Try framing her actions in terms of giving her security: "I am doing this to make sure OUR CHILD has a good, stable life and good education. I'm doing this so NEITHER of us have to work a crappy job that drives us insane, but buys us time to find a decent gig. I want to make sure that WE are not eating cat food in retirement, or losing the house in a layoff. I need YOUR HELP in this goal by doing/not doing x,y,z. If we continue on this rate of saving, we will reach FI in XX years, IF YOU HELP US get there. I know you are stressed out right now and I want to HELP YOU deal with it in a productive manner. We can get through this."

Does she like the field for which she was trained? Would some retraining help if she bought into it? Do you suspect any crisis of confidence on the career front?

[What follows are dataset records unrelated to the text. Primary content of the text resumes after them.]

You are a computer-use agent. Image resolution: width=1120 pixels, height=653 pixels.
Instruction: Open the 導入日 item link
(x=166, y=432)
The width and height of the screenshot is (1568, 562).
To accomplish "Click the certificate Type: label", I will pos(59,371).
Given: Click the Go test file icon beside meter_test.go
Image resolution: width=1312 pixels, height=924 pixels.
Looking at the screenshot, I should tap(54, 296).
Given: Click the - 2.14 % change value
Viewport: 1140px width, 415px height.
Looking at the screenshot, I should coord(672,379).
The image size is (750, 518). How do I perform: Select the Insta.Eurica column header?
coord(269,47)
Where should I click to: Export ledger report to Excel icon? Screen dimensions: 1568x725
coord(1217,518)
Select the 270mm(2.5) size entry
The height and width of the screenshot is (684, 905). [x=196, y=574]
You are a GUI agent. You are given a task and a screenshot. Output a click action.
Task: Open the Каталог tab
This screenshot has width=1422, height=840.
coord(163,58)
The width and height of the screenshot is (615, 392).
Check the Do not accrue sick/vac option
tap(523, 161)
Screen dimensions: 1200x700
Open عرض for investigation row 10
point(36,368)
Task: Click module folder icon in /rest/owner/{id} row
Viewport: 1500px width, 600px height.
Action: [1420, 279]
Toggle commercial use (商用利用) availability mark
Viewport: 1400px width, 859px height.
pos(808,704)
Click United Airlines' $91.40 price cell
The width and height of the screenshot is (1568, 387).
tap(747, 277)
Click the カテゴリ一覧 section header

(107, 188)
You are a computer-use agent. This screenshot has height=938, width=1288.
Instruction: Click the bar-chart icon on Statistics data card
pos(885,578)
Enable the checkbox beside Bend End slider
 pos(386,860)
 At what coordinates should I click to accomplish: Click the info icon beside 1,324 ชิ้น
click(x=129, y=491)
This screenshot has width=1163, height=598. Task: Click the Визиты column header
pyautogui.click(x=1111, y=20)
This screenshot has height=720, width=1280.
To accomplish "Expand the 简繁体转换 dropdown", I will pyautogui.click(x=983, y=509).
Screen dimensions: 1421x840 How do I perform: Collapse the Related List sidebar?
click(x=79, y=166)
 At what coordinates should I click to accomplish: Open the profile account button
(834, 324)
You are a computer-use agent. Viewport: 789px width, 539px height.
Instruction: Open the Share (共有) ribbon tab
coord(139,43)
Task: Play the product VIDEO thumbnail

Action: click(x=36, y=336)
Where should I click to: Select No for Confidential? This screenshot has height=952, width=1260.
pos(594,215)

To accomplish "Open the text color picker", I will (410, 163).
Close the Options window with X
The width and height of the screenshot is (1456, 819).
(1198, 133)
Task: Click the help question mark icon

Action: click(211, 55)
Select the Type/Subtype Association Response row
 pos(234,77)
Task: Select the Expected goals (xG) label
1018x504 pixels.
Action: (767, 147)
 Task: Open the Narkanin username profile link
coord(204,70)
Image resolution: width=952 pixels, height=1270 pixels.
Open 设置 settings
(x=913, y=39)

Remember- this is the mother of your child. If you go for the escape hatch, you still have to deal with her for oh, 15 years yet. Consider the cost of divorce and child support vs. going a little slower on the savings rate. Hell, bribe her for reaching milestones if you must! Also remember that in 2-3 years the kiddo will be in school and she will have less pressure on her time and sanity. Is she afraid to put the kiddo in day care? Ask her to plan for the short term to intermediate future. Again, she is very much on the defensive already. Show her that you are really on HER side, not her adversary. Show her that she is actually in a safe place (which might not happen without therapy/meds/both). Don't smack her on the head with a rolled up newspaper like she's an errant puppy.

I agree with the sentiments that she needs professional help. I hope she is willing to find it. She also needs to work on boundary issues with her family. It sounds like maybe money=love in her mind. Given how your relationship started, there really wasn't time to establish family boundaries before the mega-stress hit; try to bear that in mind. That gets very complicated very quickly. But she is a big girl and her first responsibility is to her husband and child.

Good luck. I can only imagine the sort of stress you both must be under right now.

MissPeach

  • Bristles
  • ***
  • Posts: 352
Re: Help with a unmustachian wife
« Reply #136 on: March 24, 2015, 02:40:50 PM »
No new advice here over what's already been mentioned but I do agree it's probably something internal that's causing the issue. When I was married I shopped and spent like crazy (but I was also the breadwinner). After the divorce I went very mustashian once I realized what the stuff was doing and how it was hurting other things I wanted like job freedom and FIRE.

I do agree with things like therapy if you think she has any desire to change and work with you as a team. She likely won't until she feels she has hit rock bottom. If someone won't take ANY help then it's perhaps better to walk away. I would be careful how you approach it though because she will probably perceive it as criticism, control, with distrust, etc. this far into the problems.

There is a blog I thought I would mention. It's called recovering shopaholic. I felt a little better reading about someone who was in a similar situation as me - using things in my life and about me as a crutch to spend money. Sometimes it's helpful to know you're not the only one out there with the problem.